→ AIM OF THE EXERCISE
Produce word for word the lines of the data below running from the one that has "Click the Architizer logo" to the one that has "Task: Click the red close window button", inclusive, and no others.

→ DATA SUPPLIED
----------------------------------------

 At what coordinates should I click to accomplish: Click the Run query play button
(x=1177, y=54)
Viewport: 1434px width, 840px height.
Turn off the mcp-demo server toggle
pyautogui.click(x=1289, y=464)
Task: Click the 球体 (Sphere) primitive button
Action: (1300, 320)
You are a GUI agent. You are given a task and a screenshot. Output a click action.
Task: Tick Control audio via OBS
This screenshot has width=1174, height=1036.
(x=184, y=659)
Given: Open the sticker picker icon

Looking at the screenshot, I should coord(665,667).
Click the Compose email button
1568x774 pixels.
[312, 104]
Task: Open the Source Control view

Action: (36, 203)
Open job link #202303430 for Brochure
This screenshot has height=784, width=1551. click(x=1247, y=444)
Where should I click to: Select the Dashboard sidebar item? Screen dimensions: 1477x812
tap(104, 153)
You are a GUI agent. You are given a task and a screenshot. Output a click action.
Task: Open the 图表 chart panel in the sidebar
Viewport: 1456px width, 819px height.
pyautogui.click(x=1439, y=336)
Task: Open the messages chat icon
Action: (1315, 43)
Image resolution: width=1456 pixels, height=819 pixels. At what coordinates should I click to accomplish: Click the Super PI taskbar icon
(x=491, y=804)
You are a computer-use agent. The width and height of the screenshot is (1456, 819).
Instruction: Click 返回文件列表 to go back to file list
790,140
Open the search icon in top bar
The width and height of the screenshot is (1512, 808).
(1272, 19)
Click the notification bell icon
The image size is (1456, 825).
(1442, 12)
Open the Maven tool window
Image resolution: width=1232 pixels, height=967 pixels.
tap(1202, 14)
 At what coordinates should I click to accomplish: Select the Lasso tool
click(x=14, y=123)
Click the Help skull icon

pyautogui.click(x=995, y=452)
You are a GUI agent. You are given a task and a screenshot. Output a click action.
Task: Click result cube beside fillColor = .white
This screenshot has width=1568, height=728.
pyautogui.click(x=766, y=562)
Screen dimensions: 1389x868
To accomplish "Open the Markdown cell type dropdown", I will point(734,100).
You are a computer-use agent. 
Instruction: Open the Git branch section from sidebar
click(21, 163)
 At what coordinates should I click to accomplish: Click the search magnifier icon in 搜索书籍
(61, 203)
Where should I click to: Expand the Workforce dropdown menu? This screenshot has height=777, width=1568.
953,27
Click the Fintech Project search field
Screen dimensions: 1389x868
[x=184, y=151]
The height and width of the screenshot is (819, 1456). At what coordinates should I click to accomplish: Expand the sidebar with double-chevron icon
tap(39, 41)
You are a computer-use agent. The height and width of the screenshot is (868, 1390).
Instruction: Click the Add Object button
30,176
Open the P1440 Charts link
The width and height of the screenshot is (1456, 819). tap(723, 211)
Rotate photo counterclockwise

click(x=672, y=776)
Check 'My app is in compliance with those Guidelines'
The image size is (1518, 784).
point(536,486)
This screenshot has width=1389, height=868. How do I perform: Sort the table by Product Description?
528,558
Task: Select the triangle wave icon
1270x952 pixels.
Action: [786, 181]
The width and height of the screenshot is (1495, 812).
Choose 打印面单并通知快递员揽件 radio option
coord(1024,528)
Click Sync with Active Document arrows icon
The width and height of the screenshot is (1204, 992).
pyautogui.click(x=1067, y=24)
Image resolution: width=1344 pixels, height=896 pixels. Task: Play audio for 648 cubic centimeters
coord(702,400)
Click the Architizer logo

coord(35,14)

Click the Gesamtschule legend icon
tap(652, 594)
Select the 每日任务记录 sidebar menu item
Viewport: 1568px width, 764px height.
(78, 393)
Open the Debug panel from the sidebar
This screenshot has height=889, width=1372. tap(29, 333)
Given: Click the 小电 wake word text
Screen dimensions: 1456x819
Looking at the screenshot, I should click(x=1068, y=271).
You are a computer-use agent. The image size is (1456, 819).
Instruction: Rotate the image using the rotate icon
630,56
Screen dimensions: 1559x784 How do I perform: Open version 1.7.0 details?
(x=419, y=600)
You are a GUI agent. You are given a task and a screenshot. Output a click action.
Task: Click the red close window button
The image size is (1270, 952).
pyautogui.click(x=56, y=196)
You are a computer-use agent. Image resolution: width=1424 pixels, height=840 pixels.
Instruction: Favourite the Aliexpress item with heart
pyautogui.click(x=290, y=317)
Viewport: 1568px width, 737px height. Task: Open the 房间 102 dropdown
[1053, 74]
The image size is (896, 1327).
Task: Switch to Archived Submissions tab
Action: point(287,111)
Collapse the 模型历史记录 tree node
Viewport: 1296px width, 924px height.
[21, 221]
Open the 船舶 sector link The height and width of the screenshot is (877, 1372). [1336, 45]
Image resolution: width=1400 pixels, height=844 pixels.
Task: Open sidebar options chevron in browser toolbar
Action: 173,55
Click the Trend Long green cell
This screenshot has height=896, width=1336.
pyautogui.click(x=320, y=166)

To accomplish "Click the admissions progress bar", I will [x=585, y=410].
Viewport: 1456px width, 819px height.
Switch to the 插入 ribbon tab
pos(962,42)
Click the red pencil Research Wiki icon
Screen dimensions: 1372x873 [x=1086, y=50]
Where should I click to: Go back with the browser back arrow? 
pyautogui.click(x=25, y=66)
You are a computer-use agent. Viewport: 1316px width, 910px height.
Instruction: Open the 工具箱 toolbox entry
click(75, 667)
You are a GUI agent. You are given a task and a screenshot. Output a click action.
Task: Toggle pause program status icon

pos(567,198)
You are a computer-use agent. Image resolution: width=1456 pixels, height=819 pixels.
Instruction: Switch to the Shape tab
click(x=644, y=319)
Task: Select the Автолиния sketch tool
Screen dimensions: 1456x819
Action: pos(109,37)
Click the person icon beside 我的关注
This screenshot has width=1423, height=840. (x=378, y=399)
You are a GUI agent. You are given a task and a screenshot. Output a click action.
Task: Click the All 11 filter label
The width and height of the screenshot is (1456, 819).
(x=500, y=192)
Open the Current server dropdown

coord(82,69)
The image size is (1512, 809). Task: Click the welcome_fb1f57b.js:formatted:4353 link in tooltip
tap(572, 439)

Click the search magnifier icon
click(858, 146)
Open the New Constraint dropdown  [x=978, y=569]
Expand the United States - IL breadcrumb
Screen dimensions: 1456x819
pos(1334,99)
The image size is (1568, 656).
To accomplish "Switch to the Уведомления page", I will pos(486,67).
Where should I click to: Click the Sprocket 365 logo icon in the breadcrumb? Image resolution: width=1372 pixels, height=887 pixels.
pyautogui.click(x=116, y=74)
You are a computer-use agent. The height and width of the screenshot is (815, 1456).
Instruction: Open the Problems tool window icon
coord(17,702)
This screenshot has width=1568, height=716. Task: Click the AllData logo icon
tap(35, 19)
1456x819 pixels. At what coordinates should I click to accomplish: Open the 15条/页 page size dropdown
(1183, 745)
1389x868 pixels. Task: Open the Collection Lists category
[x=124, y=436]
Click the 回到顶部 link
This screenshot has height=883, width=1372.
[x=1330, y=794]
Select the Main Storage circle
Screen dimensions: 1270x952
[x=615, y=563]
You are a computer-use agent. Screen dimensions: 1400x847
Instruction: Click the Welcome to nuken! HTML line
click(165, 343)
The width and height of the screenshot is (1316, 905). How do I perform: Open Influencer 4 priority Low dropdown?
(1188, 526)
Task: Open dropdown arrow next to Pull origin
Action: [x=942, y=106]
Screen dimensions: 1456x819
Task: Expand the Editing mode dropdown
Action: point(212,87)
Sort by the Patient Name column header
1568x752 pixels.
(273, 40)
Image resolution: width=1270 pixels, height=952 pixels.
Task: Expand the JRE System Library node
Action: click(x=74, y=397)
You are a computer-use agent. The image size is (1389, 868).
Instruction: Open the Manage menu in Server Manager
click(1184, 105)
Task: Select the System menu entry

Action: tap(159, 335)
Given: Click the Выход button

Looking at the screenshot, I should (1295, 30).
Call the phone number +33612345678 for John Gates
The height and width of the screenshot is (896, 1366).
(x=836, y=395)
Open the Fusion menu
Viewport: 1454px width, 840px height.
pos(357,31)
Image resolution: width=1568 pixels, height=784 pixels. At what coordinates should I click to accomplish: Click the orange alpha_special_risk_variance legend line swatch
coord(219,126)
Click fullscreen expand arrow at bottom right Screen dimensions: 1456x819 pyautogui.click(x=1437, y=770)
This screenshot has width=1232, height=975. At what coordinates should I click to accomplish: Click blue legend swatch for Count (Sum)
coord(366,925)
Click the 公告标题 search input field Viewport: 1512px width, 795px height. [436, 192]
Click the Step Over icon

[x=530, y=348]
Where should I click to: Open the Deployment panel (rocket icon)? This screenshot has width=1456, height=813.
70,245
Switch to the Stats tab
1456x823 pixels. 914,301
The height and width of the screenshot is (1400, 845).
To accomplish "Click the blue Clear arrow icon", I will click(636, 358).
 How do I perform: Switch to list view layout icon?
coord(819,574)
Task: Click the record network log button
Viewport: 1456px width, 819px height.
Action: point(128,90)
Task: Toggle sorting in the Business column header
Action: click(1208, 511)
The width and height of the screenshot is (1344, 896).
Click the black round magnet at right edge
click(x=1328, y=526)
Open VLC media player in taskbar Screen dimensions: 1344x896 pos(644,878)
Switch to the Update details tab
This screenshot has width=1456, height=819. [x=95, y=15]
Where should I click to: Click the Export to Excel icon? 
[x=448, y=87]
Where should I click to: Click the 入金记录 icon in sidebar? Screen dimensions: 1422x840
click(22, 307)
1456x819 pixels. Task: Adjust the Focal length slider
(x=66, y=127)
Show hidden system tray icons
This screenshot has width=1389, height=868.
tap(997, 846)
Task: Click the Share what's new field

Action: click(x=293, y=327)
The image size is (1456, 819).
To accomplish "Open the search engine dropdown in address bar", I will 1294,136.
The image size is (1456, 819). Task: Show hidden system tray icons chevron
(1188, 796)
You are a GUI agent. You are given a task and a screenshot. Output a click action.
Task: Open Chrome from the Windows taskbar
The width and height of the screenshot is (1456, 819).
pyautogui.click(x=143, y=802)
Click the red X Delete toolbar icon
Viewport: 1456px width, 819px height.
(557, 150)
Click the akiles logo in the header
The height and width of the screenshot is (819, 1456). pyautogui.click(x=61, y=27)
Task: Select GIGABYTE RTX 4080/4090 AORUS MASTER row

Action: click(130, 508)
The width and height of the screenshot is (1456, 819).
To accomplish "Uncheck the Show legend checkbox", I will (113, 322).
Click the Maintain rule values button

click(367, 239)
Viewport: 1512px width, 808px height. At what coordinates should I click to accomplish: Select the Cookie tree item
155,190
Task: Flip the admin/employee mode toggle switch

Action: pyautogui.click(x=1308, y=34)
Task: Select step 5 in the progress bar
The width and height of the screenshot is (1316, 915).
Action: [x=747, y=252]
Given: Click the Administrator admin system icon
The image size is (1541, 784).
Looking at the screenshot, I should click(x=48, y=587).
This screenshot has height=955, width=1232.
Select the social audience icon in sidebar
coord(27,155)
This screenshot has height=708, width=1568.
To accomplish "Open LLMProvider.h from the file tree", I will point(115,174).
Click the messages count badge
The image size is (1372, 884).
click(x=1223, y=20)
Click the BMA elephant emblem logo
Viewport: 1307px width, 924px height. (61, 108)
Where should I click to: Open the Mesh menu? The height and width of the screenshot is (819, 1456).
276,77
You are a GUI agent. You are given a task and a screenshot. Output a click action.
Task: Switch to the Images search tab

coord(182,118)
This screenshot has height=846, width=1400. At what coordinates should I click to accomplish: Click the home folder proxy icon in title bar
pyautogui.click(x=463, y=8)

----------------------------------------

→ EXPECTED OUTPUT
Click the Architizer logo

coord(35,14)

Click the Gesamtschule legend icon
tap(652, 594)
Select the 每日任务记录 sidebar menu item
Viewport: 1568px width, 764px height.
(78, 393)
Open the Debug panel from the sidebar
This screenshot has height=889, width=1372. tap(29, 333)
Given: Click the 小电 wake word text
Screen dimensions: 1456x819
Looking at the screenshot, I should click(x=1068, y=271).
You are a computer-use agent. The image size is (1456, 819).
Instruction: Rotate the image using the rotate icon
630,56
Screen dimensions: 1559x784 How do I perform: Open version 1.7.0 details?
(x=419, y=600)
You are a GUI agent. You are given a task and a screenshot. Output a click action.
Task: Click the red close window button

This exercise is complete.